*** Supplied material Section Begins ***

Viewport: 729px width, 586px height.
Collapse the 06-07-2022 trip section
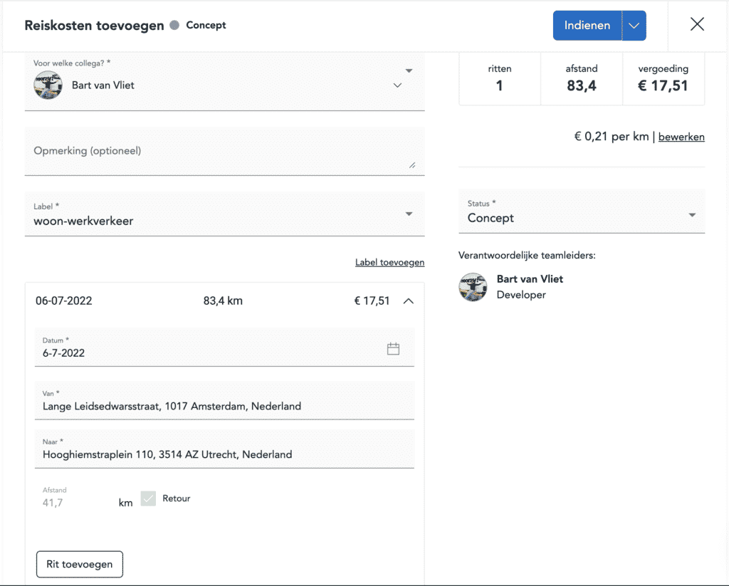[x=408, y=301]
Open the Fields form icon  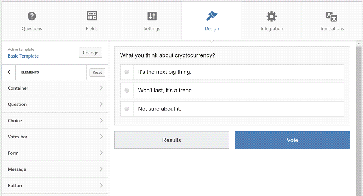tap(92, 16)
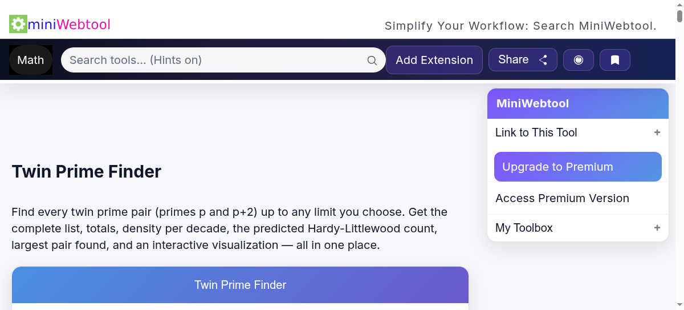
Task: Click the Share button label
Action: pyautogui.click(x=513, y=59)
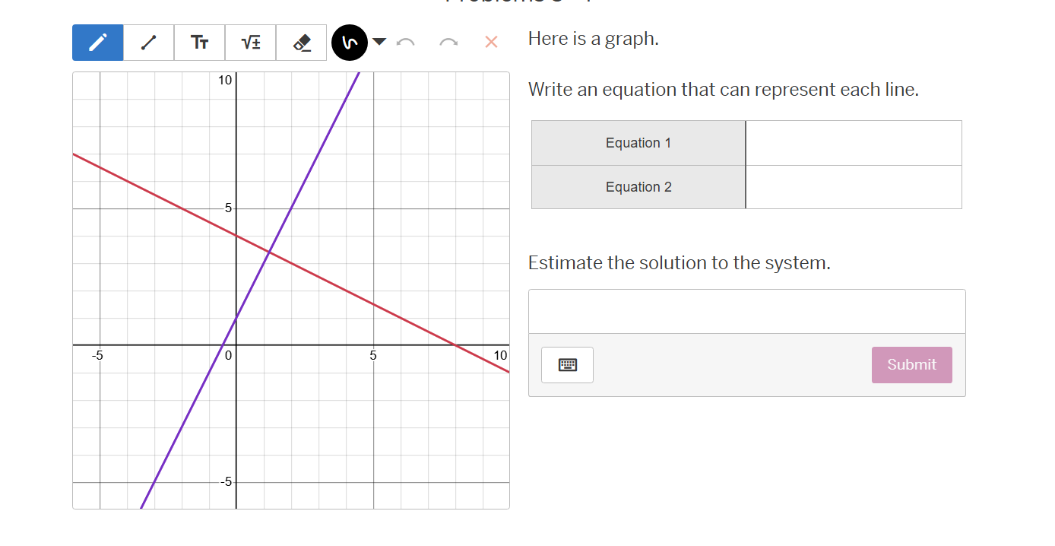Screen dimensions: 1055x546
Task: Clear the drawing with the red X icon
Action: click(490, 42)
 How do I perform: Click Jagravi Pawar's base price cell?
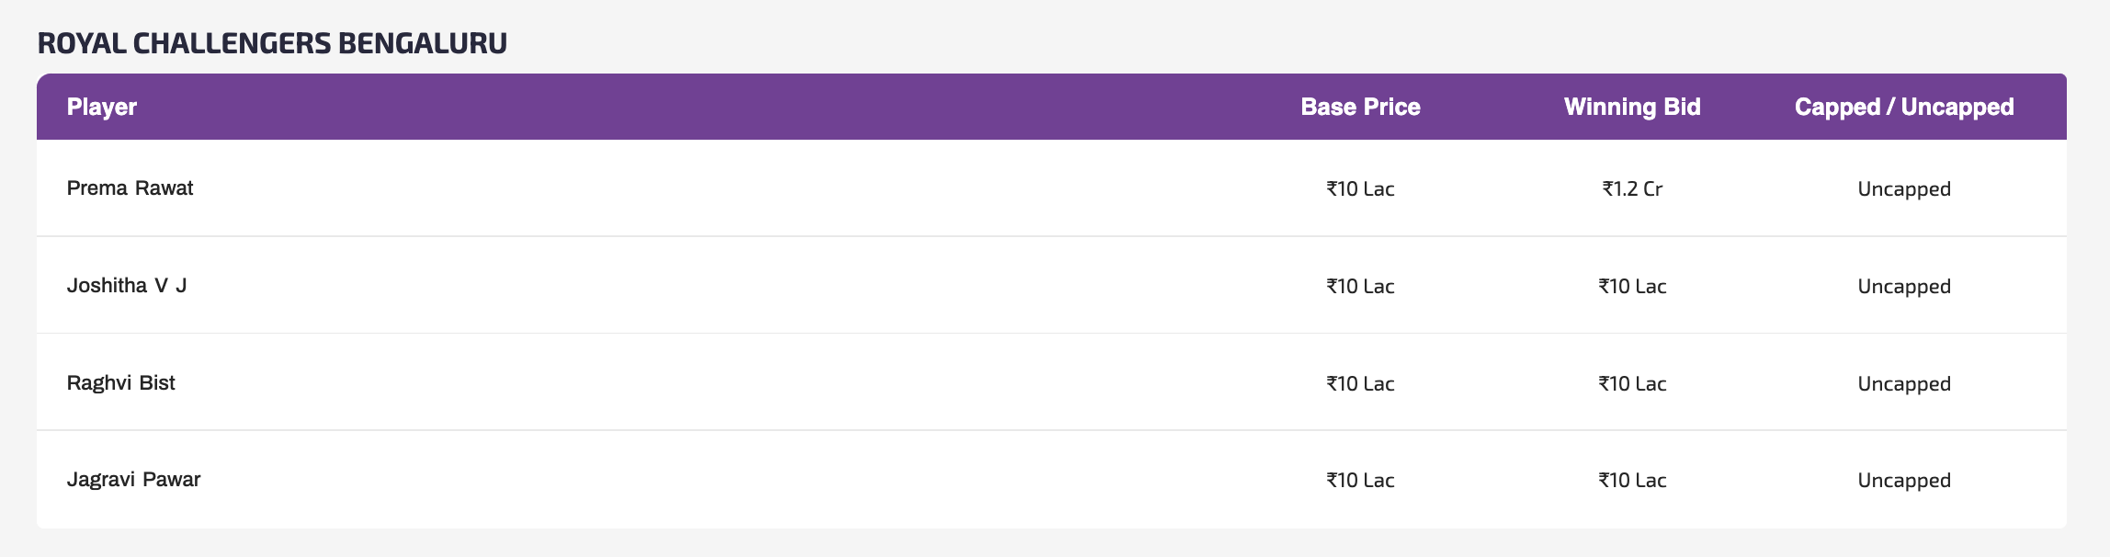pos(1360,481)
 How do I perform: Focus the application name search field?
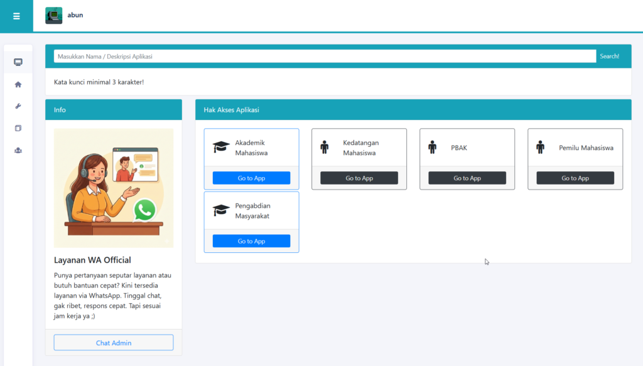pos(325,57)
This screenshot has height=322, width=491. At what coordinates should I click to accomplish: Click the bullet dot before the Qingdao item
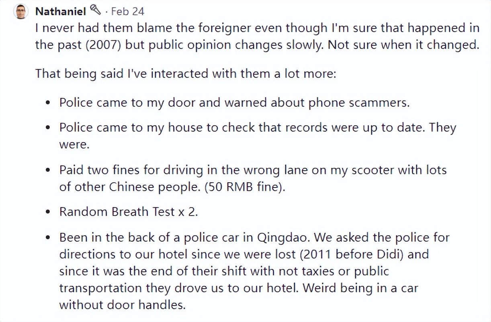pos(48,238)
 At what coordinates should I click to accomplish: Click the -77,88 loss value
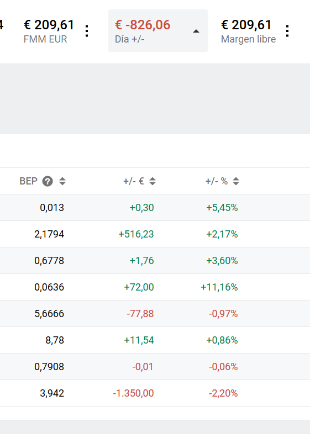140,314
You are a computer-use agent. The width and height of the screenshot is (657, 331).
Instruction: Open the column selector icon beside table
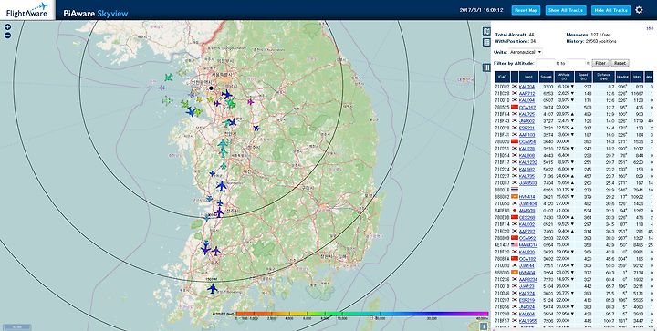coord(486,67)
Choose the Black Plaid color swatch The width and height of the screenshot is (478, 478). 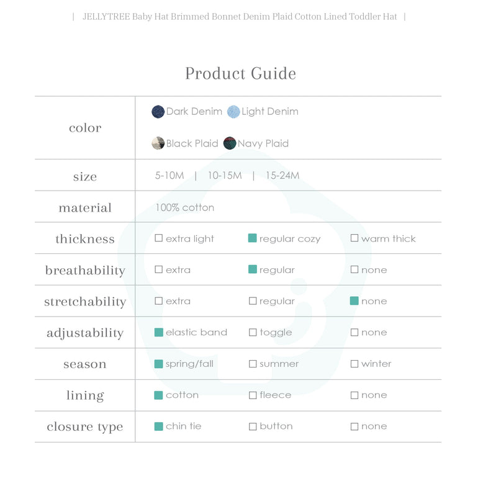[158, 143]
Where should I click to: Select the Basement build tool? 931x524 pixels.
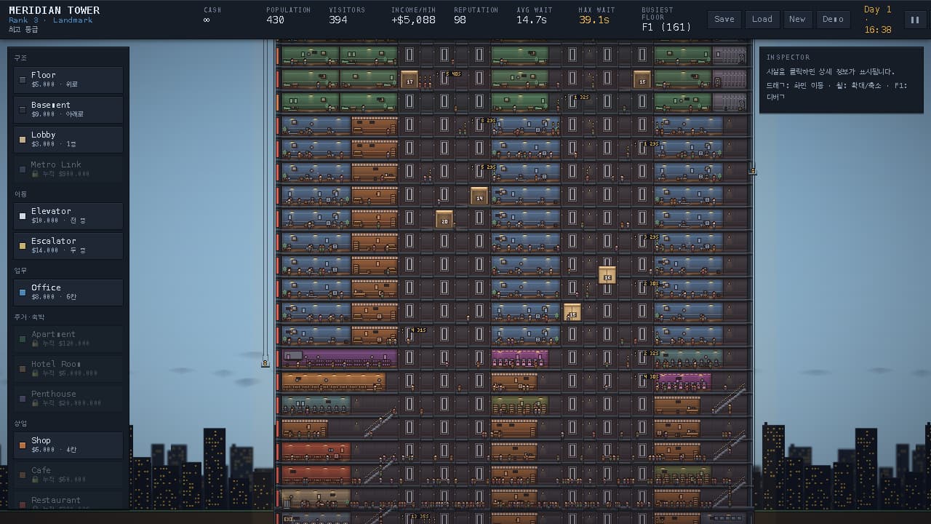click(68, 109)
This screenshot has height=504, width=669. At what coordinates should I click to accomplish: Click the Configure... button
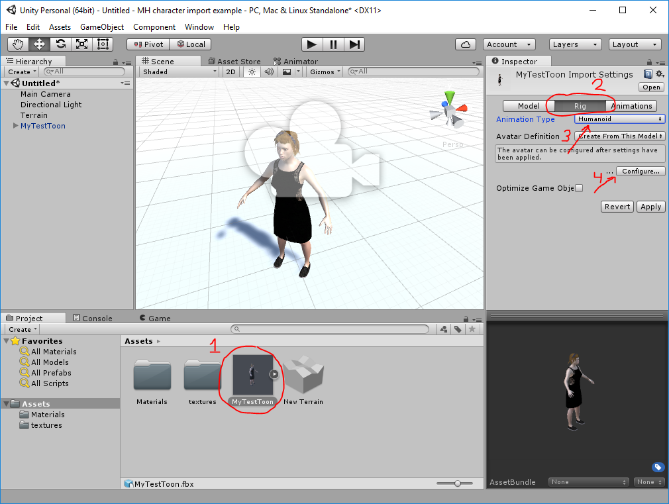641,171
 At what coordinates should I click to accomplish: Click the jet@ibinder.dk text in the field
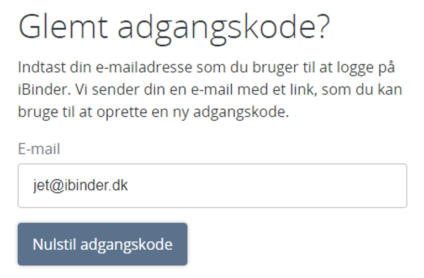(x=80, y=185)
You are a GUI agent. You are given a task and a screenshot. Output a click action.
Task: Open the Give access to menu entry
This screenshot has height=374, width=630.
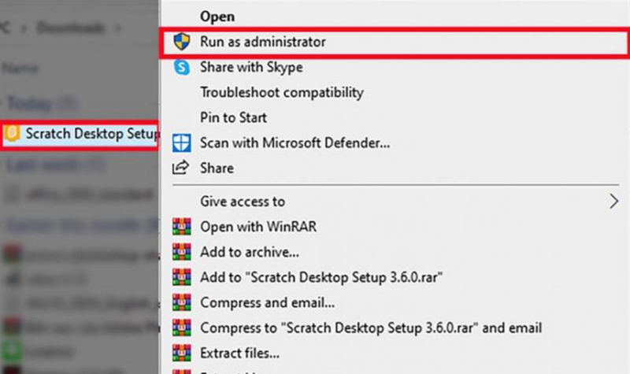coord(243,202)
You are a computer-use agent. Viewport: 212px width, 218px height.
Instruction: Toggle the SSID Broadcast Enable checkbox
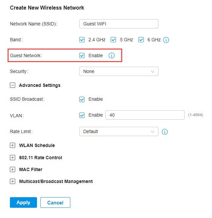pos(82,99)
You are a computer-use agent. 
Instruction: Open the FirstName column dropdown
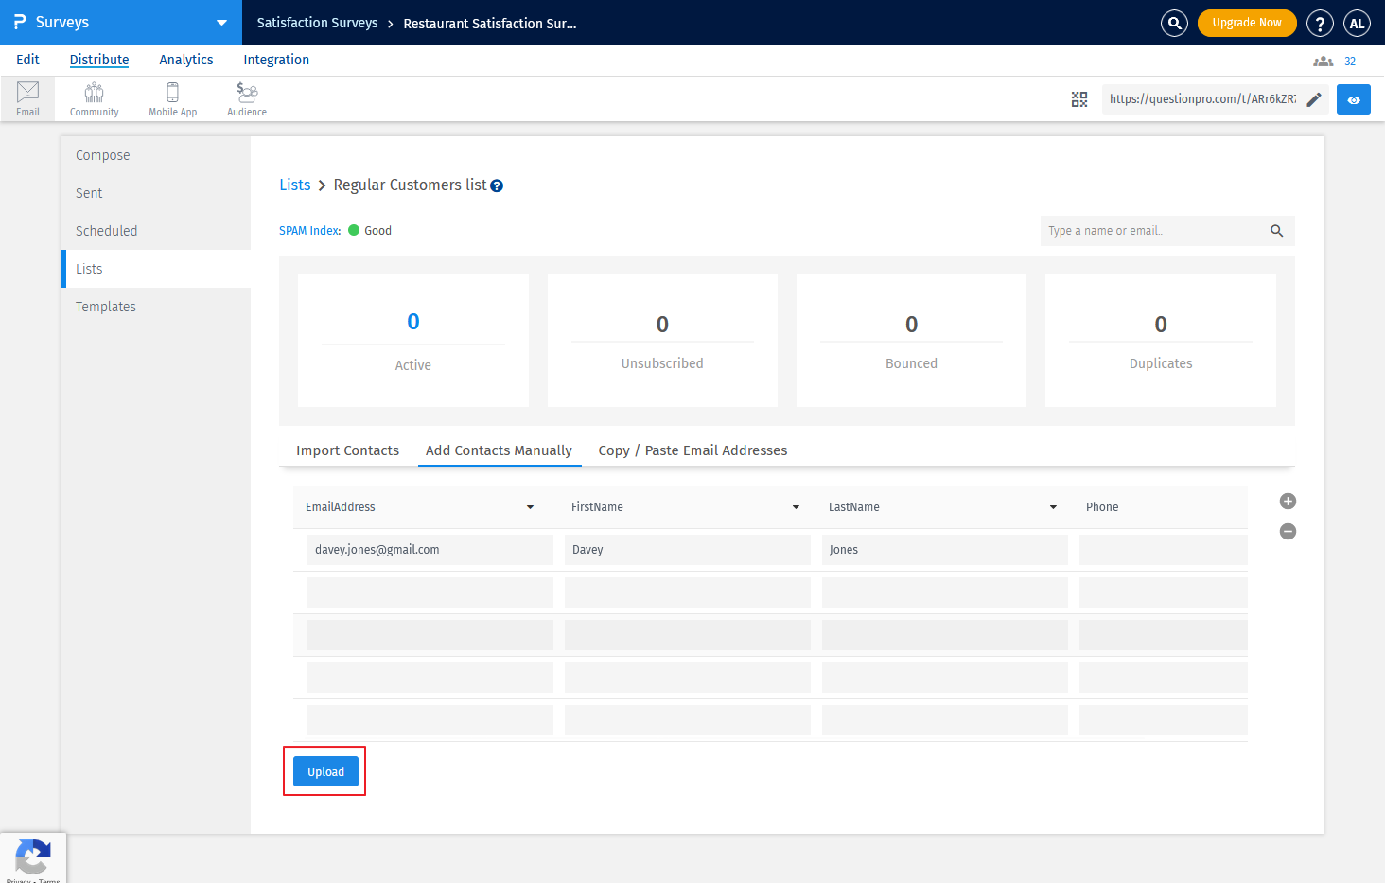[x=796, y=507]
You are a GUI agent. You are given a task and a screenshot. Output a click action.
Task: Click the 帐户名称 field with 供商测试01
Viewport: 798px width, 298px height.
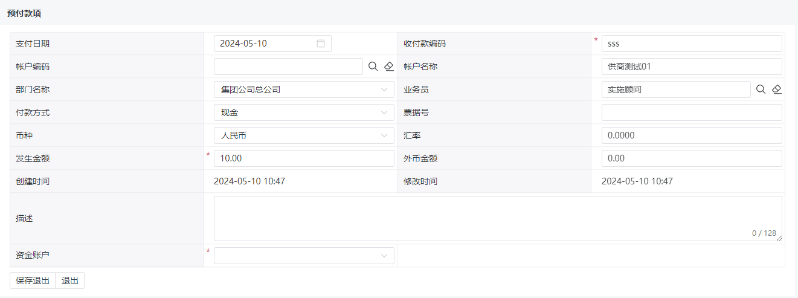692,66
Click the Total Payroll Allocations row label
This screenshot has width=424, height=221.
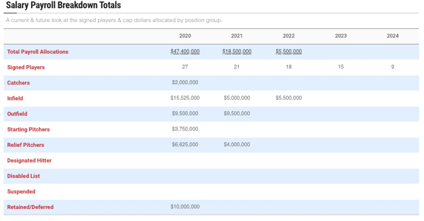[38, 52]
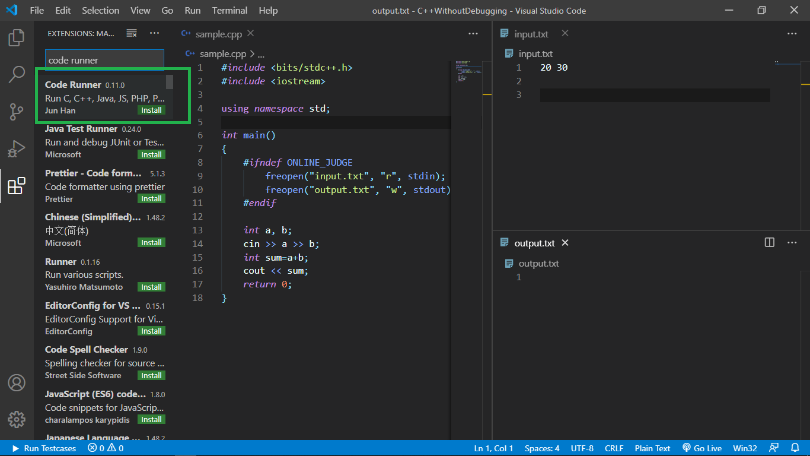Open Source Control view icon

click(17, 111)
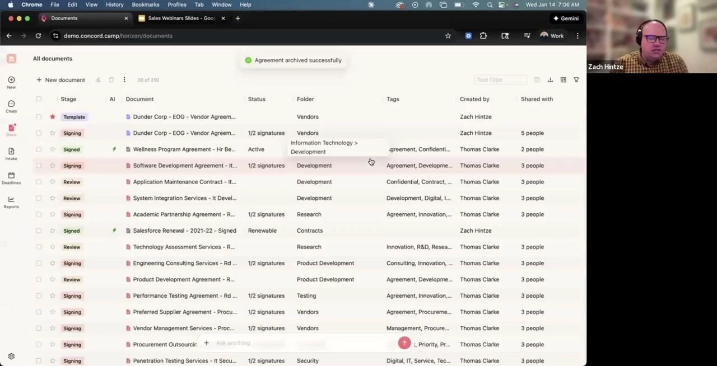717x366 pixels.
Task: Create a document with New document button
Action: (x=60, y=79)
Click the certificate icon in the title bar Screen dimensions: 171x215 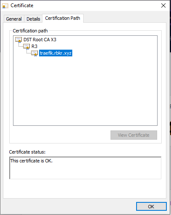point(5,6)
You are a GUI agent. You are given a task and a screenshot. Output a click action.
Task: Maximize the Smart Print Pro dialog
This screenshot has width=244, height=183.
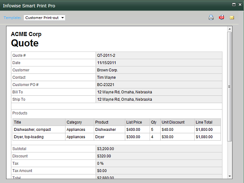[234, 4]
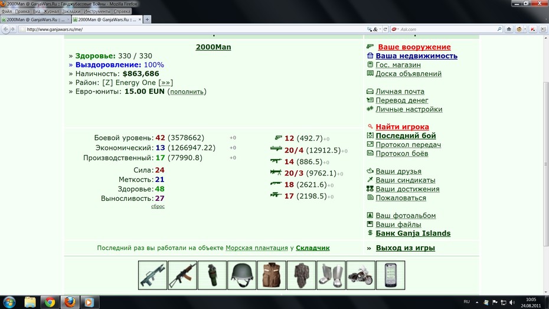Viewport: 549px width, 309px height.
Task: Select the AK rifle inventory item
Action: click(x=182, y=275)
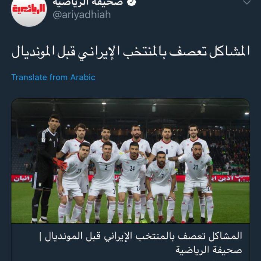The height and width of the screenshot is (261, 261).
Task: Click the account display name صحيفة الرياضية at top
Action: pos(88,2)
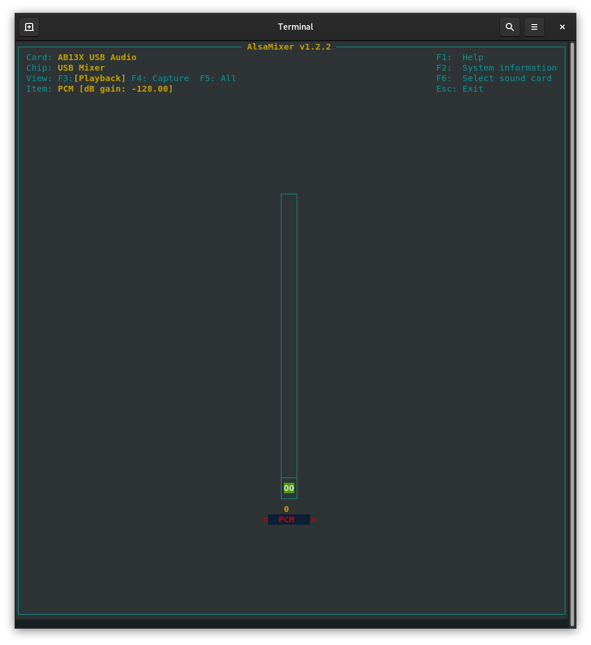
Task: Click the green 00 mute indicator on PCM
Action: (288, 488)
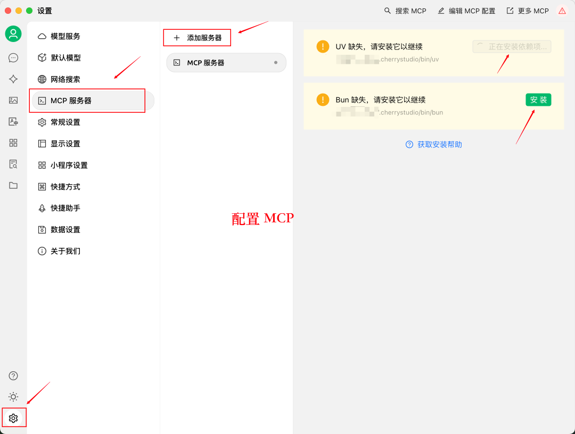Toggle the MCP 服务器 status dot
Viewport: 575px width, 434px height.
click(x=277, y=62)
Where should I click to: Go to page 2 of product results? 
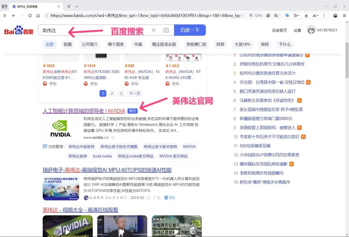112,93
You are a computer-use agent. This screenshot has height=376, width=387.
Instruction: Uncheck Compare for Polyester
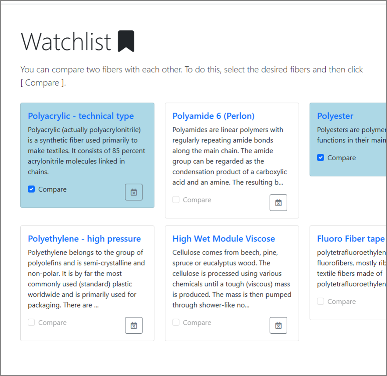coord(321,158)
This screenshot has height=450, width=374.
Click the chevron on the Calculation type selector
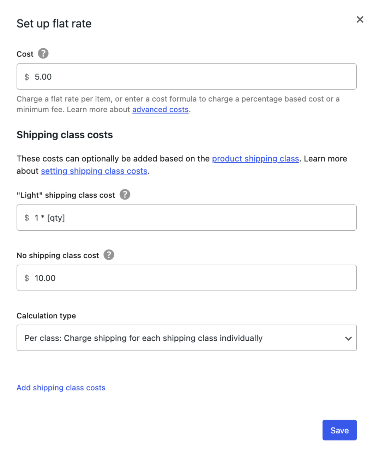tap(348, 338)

*** Supplied material Section Ends ***

• **Exercise directions**: Search the entries above for "agent". Return every line that has it.

• **Result for this task**:
You are a computer-use agent. The width and height of the screenshot is (657, 331).
You are a GUI agent. You are given a task and a screenshot. Output a click action.
You are a computer-use agent. Viewport: 212px width, 218px height.
You are a computer-use agent. 
You are a GUI agent. You are given a task and a screenshot. Output a click action.
You are a GUI agent. You are given a task and a screenshot. Output a click action.
You are a computer-use agent. This screenshot has height=376, width=387.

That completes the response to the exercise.